With the Nazis defeated in Europe, US conscript Ben Sullivan is on his way to the Pacific in 1945 to take on the Japanese forces. Along the route he considers how after the war he was to be reunited with his fiance, that is until he was notified that she’d died in Germany where she’d been an undercover agent for the OSS, forerunner to the current CIA. Except as is soon revealed, Katherine’s not dead, but as Katrin Schulz still undercover on a German submarine making its way to a secret Antarctic base.

The symbolism of both lead characters being at sea without the other is an early indication of the thought Christofer Emgård has given to The Secret Land. The precise time during 1945 is also important, as the atomic bomb isn’t common knowledge, so the threat of a hidden base where the Nazis continue to develop weapons is invested with terror. Yet Emgård humanises that terror. There’s an irredeemable Nazi villain, but others Katherine associates with in the secret base are cheerful and friendly, and it’s quite the shock when they suddenly come out with some hateful statement.

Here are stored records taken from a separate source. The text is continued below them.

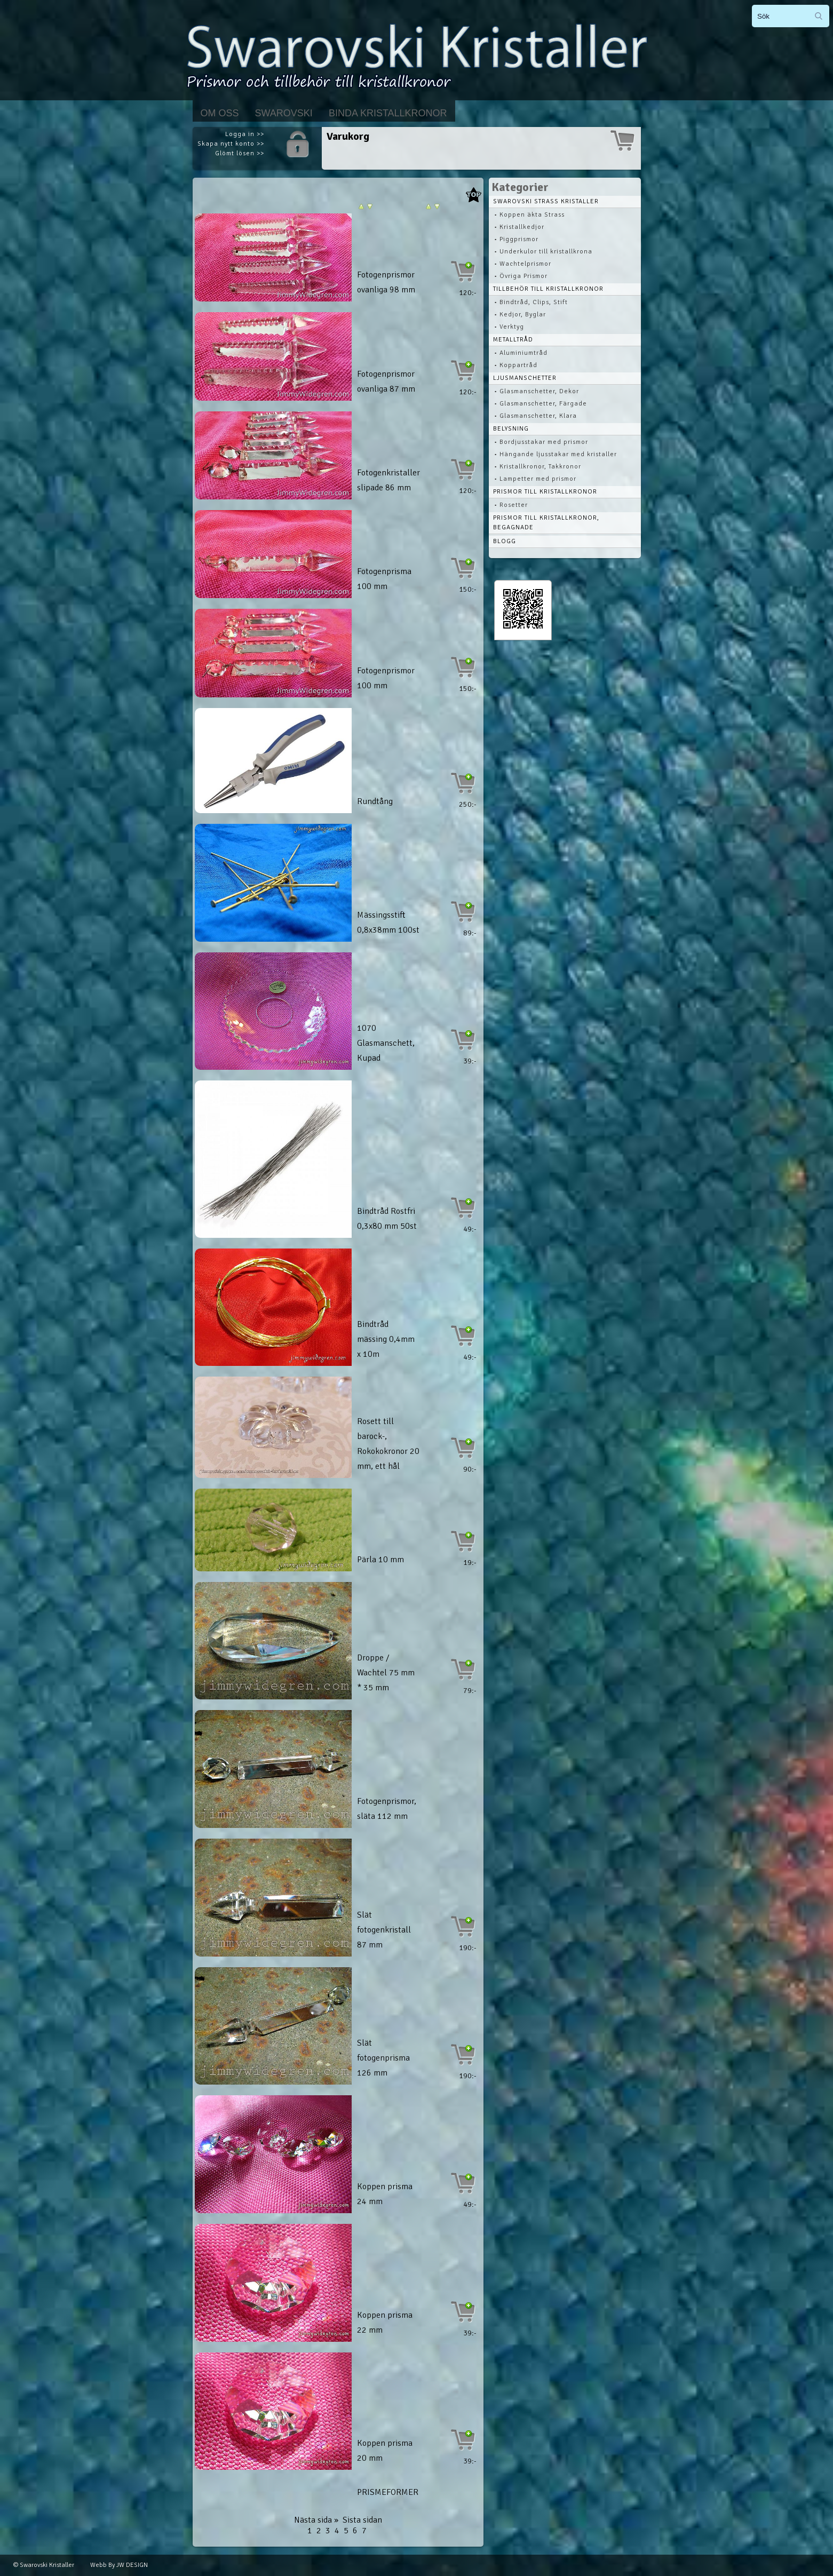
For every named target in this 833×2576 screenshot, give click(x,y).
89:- (470, 932)
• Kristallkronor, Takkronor (537, 467)
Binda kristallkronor (388, 113)
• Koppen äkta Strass (529, 215)
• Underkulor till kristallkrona (543, 252)
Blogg (504, 541)
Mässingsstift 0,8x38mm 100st (388, 922)
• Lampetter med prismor (535, 479)
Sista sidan (362, 2520)
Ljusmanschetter (525, 378)
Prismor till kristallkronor (545, 492)
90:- (470, 1469)
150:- (468, 589)
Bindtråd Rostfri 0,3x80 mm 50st (387, 1218)
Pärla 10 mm (380, 1559)
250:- (468, 804)
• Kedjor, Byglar (520, 315)
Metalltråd (513, 340)
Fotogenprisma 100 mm (384, 579)
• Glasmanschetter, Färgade (540, 404)
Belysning (511, 429)
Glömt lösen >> (239, 153)
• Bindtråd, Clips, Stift (531, 302)
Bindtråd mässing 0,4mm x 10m (386, 1339)
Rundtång (375, 801)
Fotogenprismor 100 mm (386, 678)
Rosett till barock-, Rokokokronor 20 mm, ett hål (388, 1444)
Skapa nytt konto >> (230, 144)
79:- (470, 1690)
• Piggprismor (516, 239)
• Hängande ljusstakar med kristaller (555, 454)
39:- (470, 1061)
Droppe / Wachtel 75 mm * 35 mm (386, 1672)
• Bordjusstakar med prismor (541, 442)
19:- (470, 1562)
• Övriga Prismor (521, 276)
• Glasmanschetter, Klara (535, 416)
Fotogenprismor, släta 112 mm (386, 1809)
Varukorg (348, 136)
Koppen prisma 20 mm (384, 2450)
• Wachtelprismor (522, 264)
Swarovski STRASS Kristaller (546, 201)
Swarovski (284, 113)
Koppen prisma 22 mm (384, 2322)
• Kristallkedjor (519, 227)
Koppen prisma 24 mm (384, 2194)
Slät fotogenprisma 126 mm (383, 2058)
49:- (470, 1229)
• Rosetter (511, 505)
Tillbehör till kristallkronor (548, 289)
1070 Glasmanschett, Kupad (386, 1043)
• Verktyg (509, 327)
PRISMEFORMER (387, 2492)
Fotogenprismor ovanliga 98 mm (386, 282)
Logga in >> (244, 134)
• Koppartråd (515, 365)
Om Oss (220, 113)
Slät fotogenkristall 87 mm (384, 1930)
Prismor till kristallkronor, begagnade (546, 522)
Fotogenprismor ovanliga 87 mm (386, 381)
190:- (468, 1947)
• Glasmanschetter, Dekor (536, 391)
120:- (468, 292)
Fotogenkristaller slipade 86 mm (388, 480)
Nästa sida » (316, 2520)
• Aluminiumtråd (521, 353)
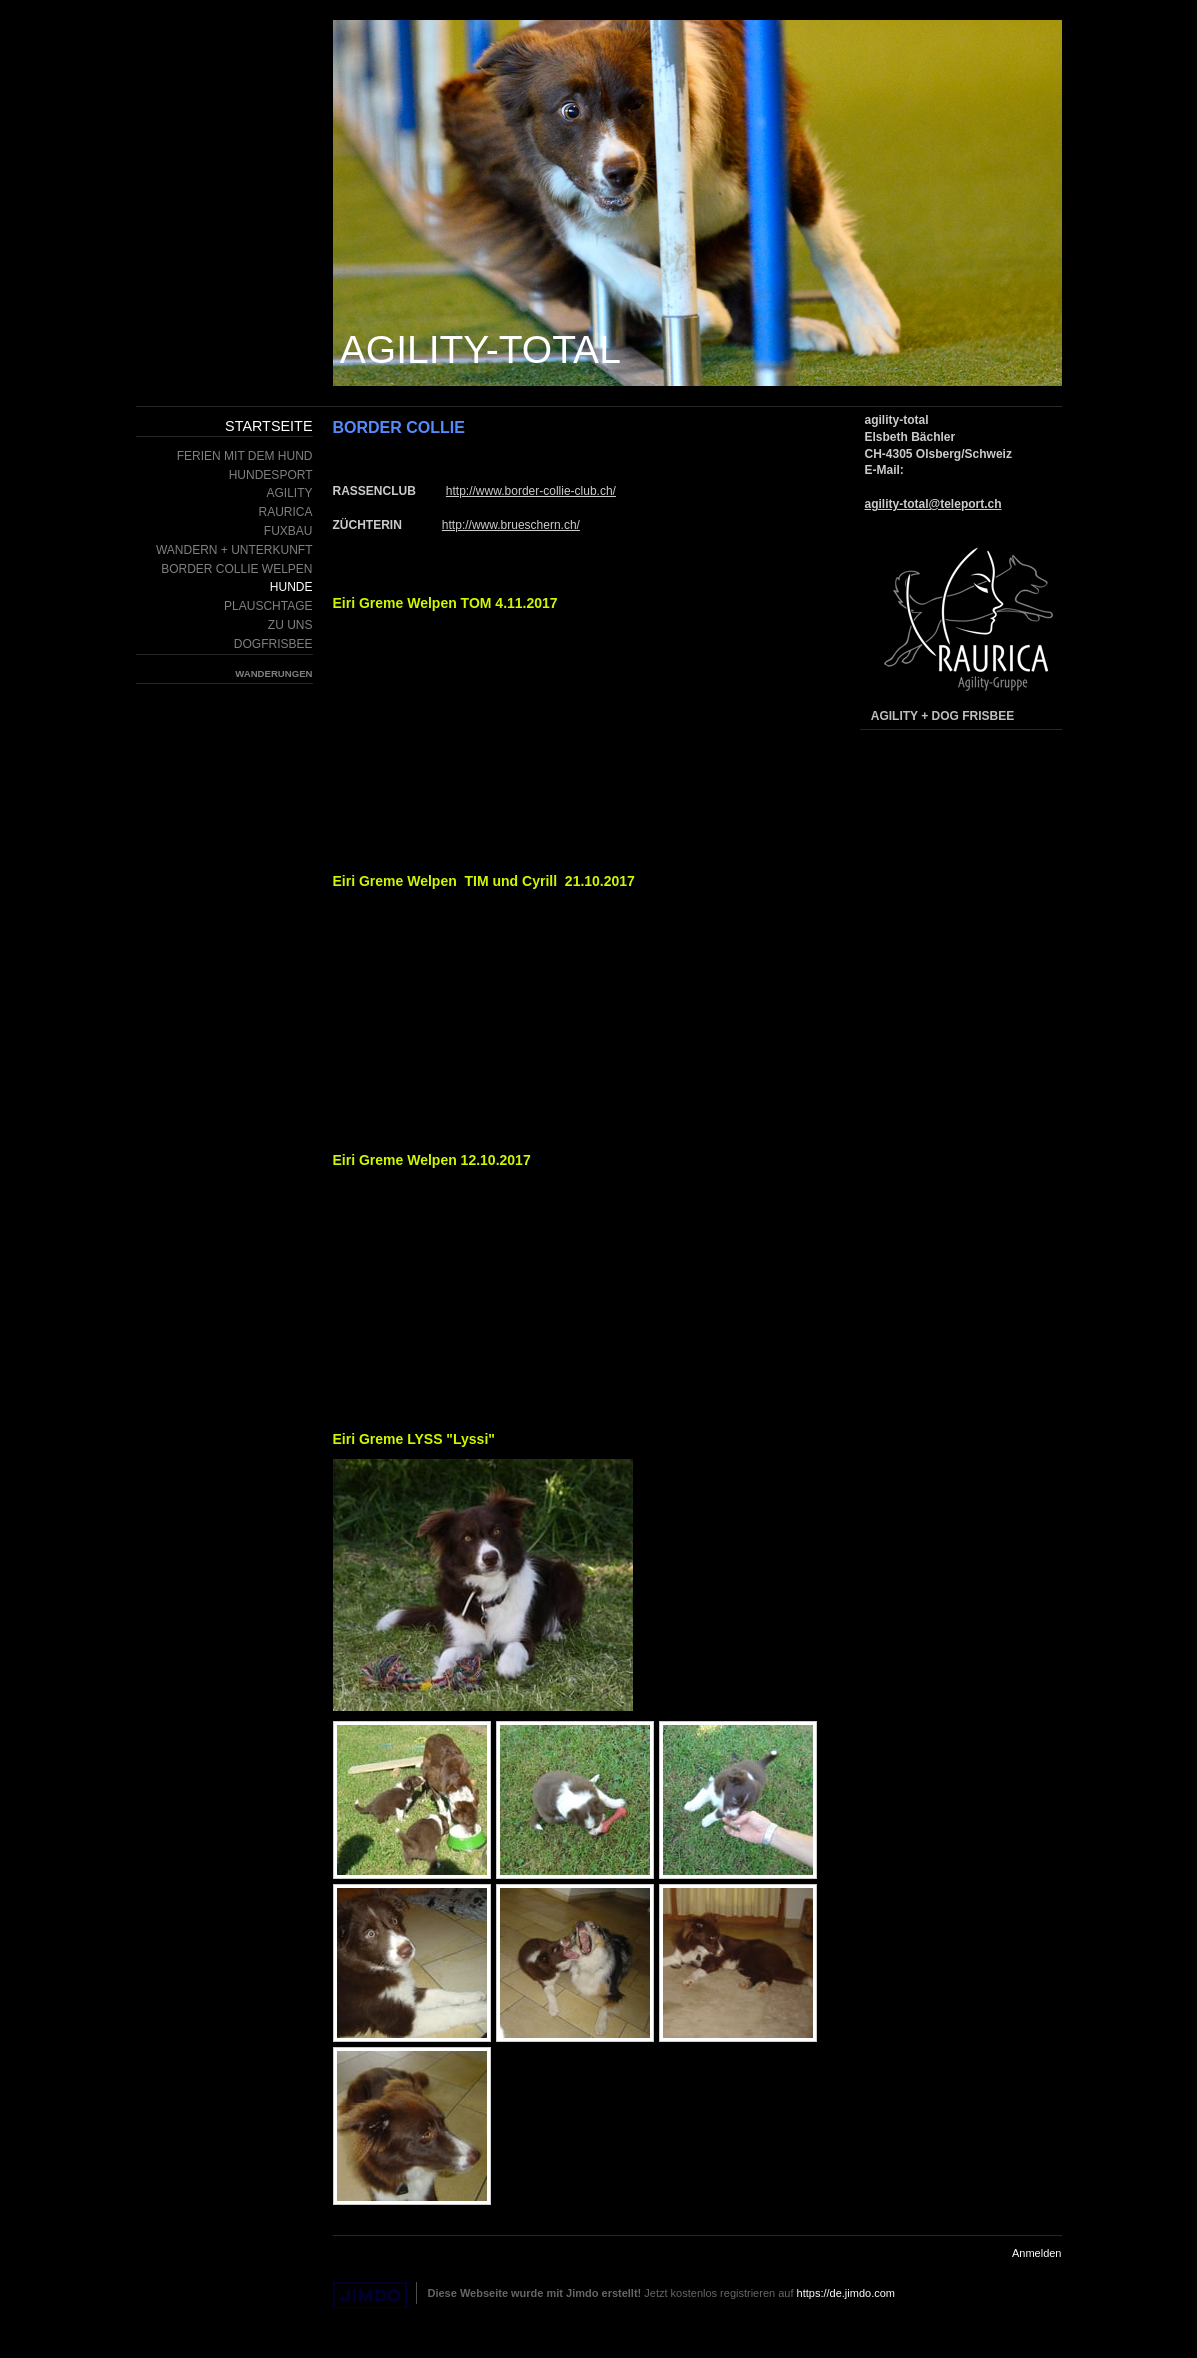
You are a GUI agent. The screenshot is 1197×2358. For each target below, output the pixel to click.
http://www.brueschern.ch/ (511, 525)
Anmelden (1037, 2253)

Although there are strange elements, The Secret Land is very much grounded in the 1940s, and what begins as primarily a spy thriller requires largely naturalistic art from Tomás Aira, ensuring the people are real. He also places them in convincing locations, making good use of the Antarctic setting and conveys the creeping terror of something being irreparably wrong.

That fully manifests halfway through. Emgård creates a mystique around the German super weapon being developed without ever explaining the intended use in anything other than the broadest terms. With Aira’s suitably vague illustration of the technology it’s enough to suggest the threat while never defining it.

Spy thriller, action thriller, romance, horror, period drama… The Secret Land covers multiple genres and succeeds in providing the essence of them all starting with the yearning of romance and ending with a near apocalypse. It’s extremely well crafted and ticks every box. Now what else have Emgård and Aira produced?